When to trust my body and when to trust my mind
If I am sleepy, then I should be sleepy. How can I be anything other than what I am? I can apparently become something other than what I am right now by changing over time. This is the dynamic nature of the physical reality in which we live. But how do I change over time? What causes the change?
Sometimes it's myself causing my own change. What part of myself causes the change? Sometimes it’s a thought. When I am sleepy, it’s a thought that says, “I need to get out of bed.” The thought could be one of obligation: “I need to go to work.” The thought could be societal pressure: “Everyone else has already gotten out of bed.” The thought could be a value judgment: “It's lazy to stay in bed too long.”
The other causes come from more natural parts of myself. I am sleepy, but I am also hungry. And these two desires play tug-of-war until one wins and then I follow the direction of the stronger natural desire.
Of the two, of the thought causes and the natural causes, natural causes are more aligned with the flow of life. If my mind will step out of the path, my body can proceed along, following the route of the natural causes that move me, both from within my body and from outside of my body.
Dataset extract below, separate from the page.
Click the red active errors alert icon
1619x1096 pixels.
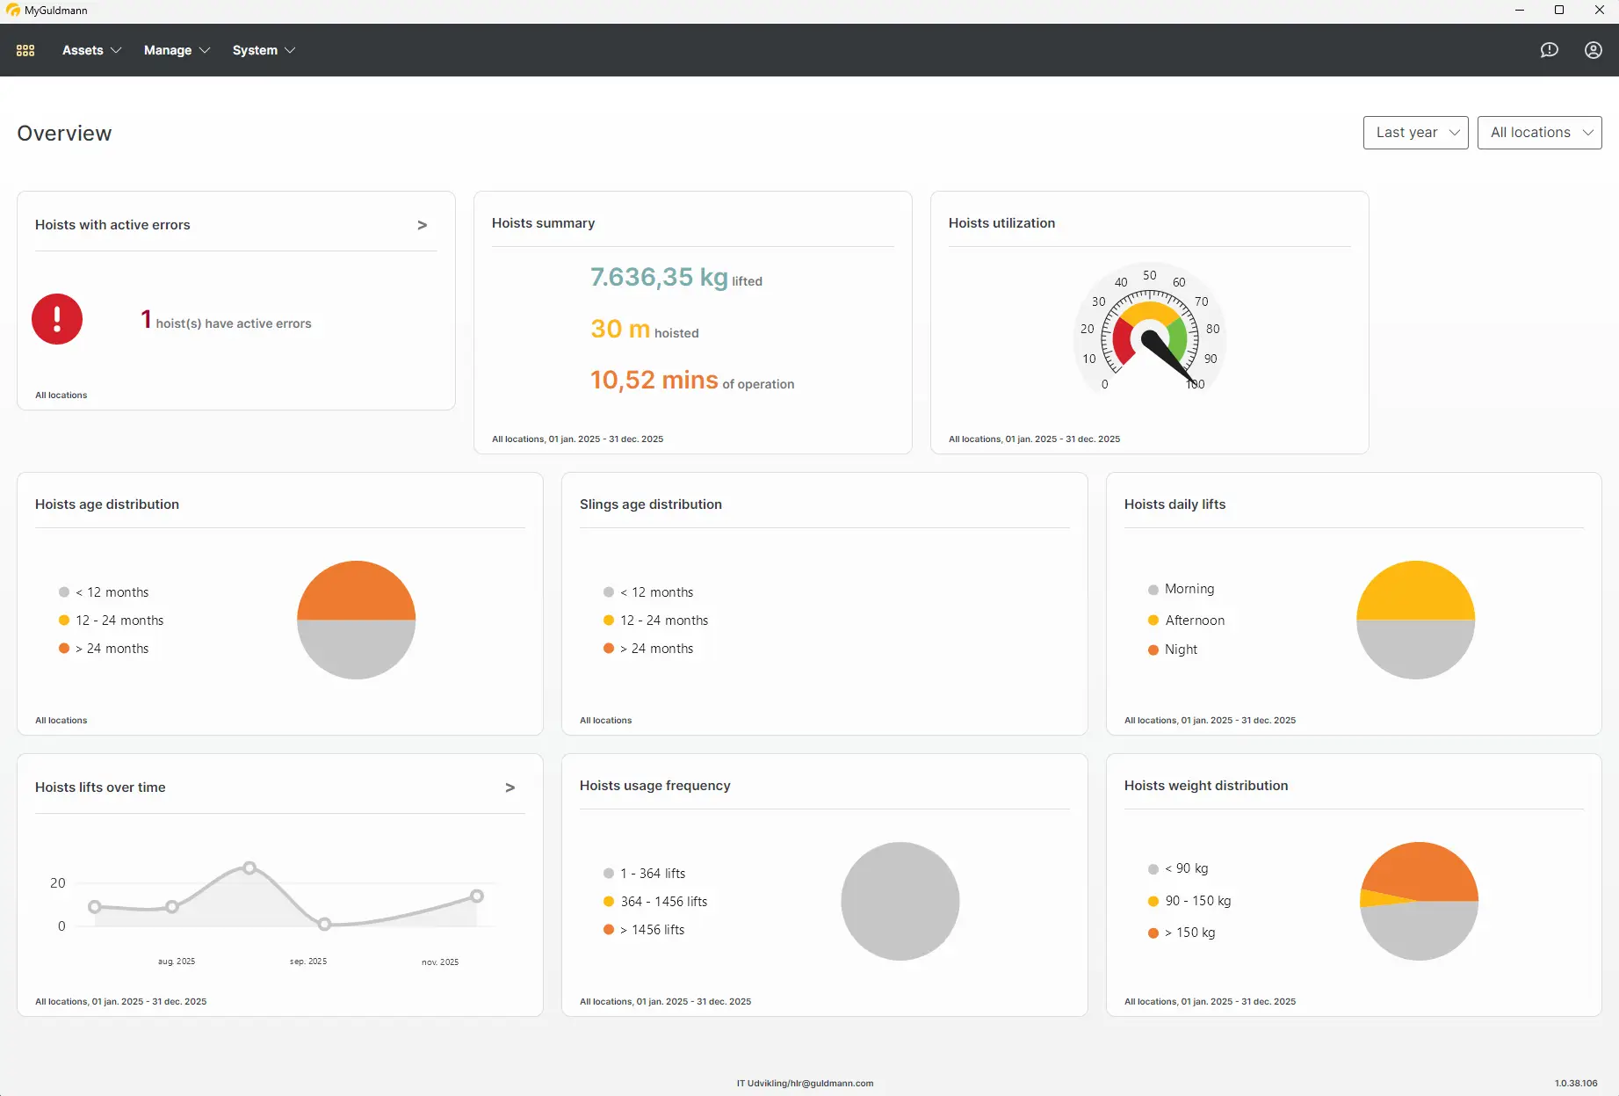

But even this dichotomy, between thought causes and natural causes, may be an illusion. Perhaps the thought causes are also just natural causes.
The reason I said before that the thought causes are not natural is because they can be random, chaotic, not based in a consistent and natural flow of life. For example, for as long as I am a living being, I will get hungry and I will get tired and I will eat and I will sleep. With thought causes, however, there is not this consistency. I could at one point in my life be caused to change by a thought like “I want to do well in school” and that thought causes me to behave in certain ways, e.g., reading books, going to lectures, studying. But then later in my life I might no longer value performance in school. But even in this example, I see that the dichotomy must be an illusion.
Thought causes are just natural causes. Perhaps they seem unnatural because they are nebulous. Most humans have not risen to the level of enlightenment to fully understand the inner workings of the human mind. We are approaching this from different angles. The Eastern tradition is meditation and spirituality. The Western tradition is psychology and neuroscience.
Perhaps in the same way that we have learned about the natural causes that move the physical body, we will also attain a similar level of understanding for the natural causes that move the mind. With this understanding, will the alignment between thought causes and natural causes become apparent to us? Will it seem then that thought causes fall into the flow of natural causes?
There's a certain tiered system of the human being that various sources seem to have agreed on. The physical is the first tier. The mental is the second tier. The spiritual is the third tier. If we accept this system, then it makes sense where we are at in our evolution as a species. We are somewhat beyond the physical. Now, we are mostly concerned with the mental. And we are reaching toward the spiritual.
Bringing it back to what I was thinking about in the beginning: I'm not always sure when to trust my body and when to trust my mind. Sometimes they lead me in opposite directions and it is like I am at a fork in the road. I have to decide which path to take. I would prefer if my mind and my body were always in agreement and then there would be one path. I would walk along happily. I would even run along it, making much more progress than I do when I have to go a certain way down one path, only to realize that I took the wrong way, turn around, come back to the fork, and then take the other.
Most of the time, I think it makes sense to trust the body. That is the more natural intelligence. But sometimes the mind knows something that the body doesn't. Like when I cross the road, I know there might be a car coming. I don't think my body knows that. I think my mind has learned that.
Where the dichotomy breaks down is that the mind is part of the body. Science tells us this in terms of neurochemistry and the nervous system. I also feel intuitively that it is true. I seem to exist up in my skull when I'm thinking. Even now, as I close my eyes and speak this aloud into my transcriber, I feel that I'm in my head. How can I let that energy flow into the rest of my body? How can I let that intelligence exist in my arms and my legs and my torso?